Collins: You are a self-described libertarian, and your latest book is robust defence of freedom. Do you believe that Enlightenment values such as liberty are enough to stand up to the strong, often tribal, cultural forces at work today? Can they serve as a counter to those divisive forces?

Murray: A year ago, I would have given you a much more optimistic answer than I’d give you today. The thing about the Trump campaign that has been most disheartening has been the realisation that the electorate on the right, voting for Republicans, has many more people in it than I ever realised who don’t give a damn about freedom. They are motivated by the kinds of tribal instincts that you describe, and they are also populist in an authoritarian sense, in that they don’t want to limit government, they just want to use the powers of government for their own ends. In the short-term, then, I’m very pessimistic. I am very undecided about what will happen, but I suspect the Republican Party is going to go into serious decline. And, insofar as it does not go into decline, it is not going to represent policies that foster limited government and freedom. It will be a party that fosters a different kind of authoritarianism than the left does. The only difference will be in the type, not the authoritarian nature of the policies.

This is the thing that drives me nuts about libertarians. It is a philosophy that works for people who have a significant degree of self-control, or who at least have internalized a social ethic of self-control. That is not most of humanity. When we were a more religious country, there was a certain moral code imposed by the mainstream that, fair or not, kept a lot of people from going off the rails. That’s gone.

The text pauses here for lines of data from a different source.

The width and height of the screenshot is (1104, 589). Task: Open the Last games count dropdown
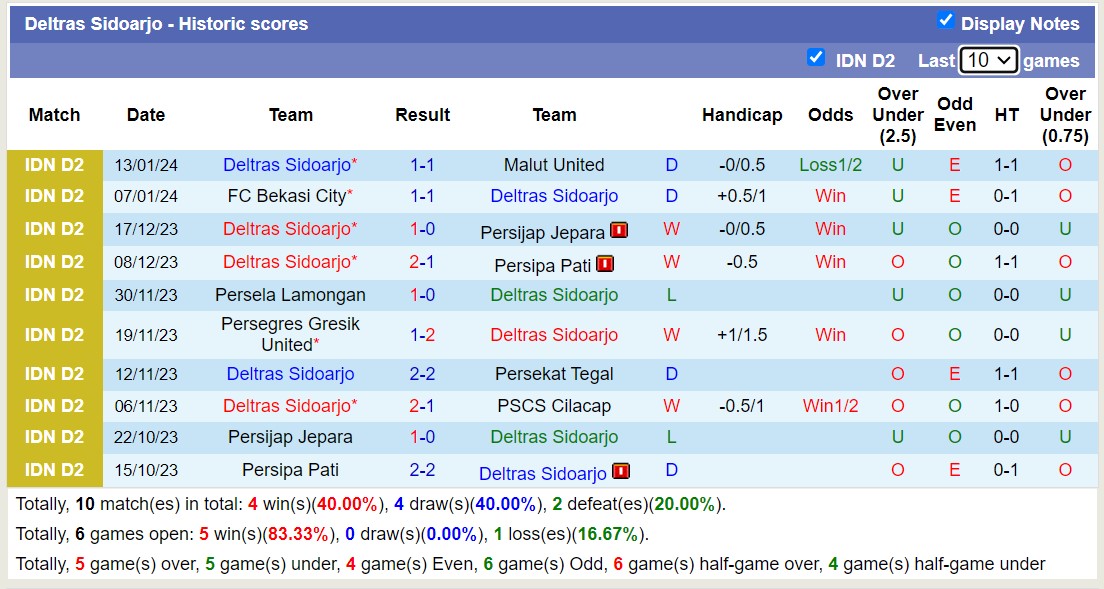pos(988,60)
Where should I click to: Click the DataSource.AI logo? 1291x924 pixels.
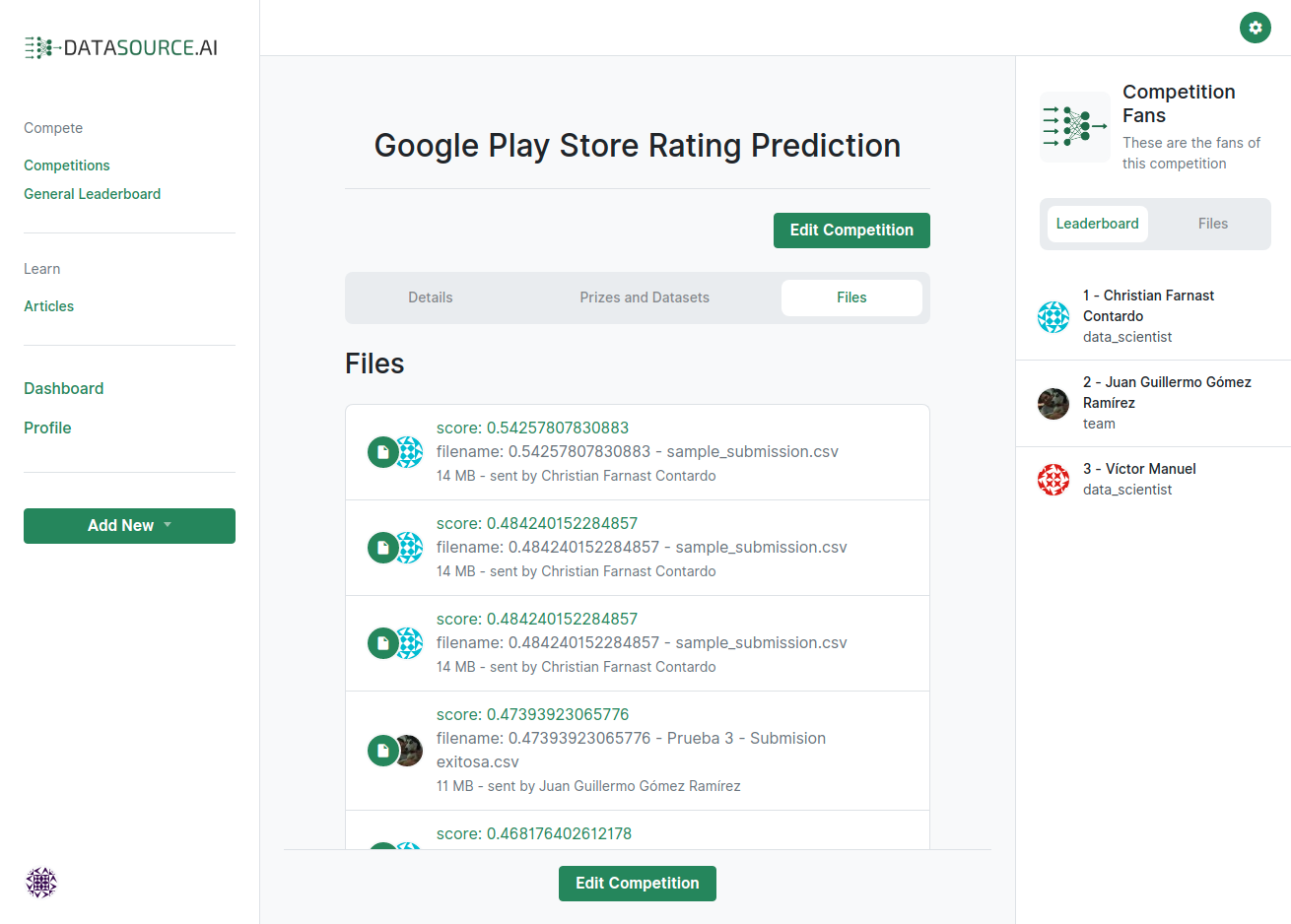click(x=120, y=47)
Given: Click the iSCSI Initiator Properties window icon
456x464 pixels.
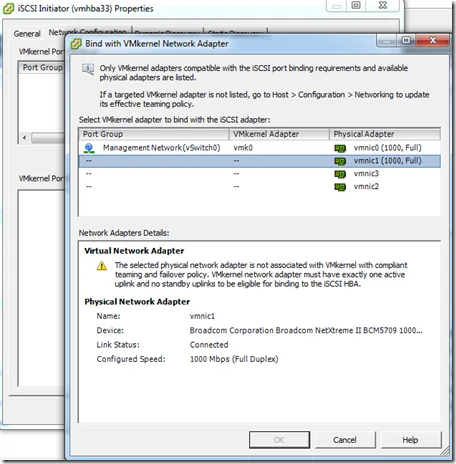Looking at the screenshot, I should (x=8, y=8).
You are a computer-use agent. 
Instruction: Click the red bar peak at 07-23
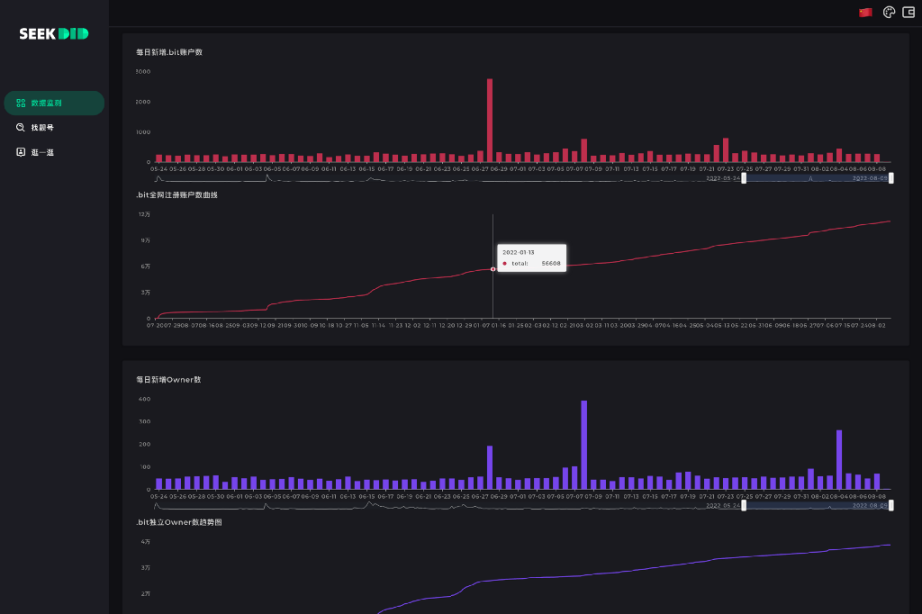(725, 150)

Just yesterday I ran into a friend who told me about N., a woman we both know. N. is a white working class woman who, earlier this summer, left her husband and three kids to run off with a guy she met. Now she’s strung herself out on pills, and has left that guy. Some variation on this story plays out over and over among a people that within living memory may have lacked money and education, but had a coherent, binding moral code by which they lived.

At some point, it’s all bound to crash. But there’s a world of hurt for us all to go through before then. Meanwhile, let’s all pay attention to things like this, which Slate calls one of history’s most important crossword puzzles. What makes it so important? It contains the word GENDERFLUID:

“I think that people are going to enjoy this puzzle because it’s sort of a monument to how far queerness has come,” Tausig [the puzzle’s writer] told me in an interview. “And ideas about gender identity that weren’t mainstream 20 years ago or even five years ago.”

Go ask the people in the trailer park what they think of this milestone in the March of Progress.

The forces of dissolution are all but irresistible now. We have to figure out how to ride them out without being destroyed by them. But you knew I would say that.